#### [Try it]
Go through the data below and gather each line containing "will".
START Stored data
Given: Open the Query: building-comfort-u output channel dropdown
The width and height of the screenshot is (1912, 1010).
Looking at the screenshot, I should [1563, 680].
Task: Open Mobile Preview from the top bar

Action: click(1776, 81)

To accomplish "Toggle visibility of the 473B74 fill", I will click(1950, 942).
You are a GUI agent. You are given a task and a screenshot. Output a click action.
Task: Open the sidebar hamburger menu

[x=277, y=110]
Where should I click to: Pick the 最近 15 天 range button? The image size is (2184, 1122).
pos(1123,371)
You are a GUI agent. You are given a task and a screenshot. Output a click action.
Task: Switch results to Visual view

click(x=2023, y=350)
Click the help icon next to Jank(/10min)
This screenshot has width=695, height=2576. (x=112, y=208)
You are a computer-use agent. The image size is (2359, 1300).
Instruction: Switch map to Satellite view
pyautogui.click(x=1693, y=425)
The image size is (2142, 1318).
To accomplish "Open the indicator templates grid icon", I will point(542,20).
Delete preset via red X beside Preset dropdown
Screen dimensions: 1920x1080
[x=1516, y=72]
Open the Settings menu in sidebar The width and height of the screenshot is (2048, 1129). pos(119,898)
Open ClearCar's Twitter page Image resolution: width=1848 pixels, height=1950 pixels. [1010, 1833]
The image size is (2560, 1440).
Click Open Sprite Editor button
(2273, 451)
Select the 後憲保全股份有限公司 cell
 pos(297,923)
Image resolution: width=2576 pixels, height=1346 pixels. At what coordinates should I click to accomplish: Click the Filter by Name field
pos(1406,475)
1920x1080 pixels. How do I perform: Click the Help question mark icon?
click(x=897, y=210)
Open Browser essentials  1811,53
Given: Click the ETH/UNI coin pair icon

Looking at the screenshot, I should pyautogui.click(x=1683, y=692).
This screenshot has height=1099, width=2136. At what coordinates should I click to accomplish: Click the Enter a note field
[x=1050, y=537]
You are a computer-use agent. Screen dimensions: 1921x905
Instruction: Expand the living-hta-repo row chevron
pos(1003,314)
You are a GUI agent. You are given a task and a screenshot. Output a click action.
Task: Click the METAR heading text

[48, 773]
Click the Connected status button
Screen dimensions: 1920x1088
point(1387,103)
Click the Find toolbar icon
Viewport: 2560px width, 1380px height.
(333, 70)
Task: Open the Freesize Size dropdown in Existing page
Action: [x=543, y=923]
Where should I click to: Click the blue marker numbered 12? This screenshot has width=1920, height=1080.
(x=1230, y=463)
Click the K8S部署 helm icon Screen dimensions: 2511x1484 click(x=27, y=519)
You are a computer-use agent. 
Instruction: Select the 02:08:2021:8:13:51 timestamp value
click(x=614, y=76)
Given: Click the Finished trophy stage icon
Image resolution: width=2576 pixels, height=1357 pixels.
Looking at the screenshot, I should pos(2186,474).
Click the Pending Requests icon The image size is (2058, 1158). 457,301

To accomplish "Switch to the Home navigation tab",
END Stored data
#### [Solution to this problem]
To accomplish "Toggle visibility of the 473B74 fill", I will click(1950, 942).
To accomplish "Open the indicator templates grid icon", I will point(542,20).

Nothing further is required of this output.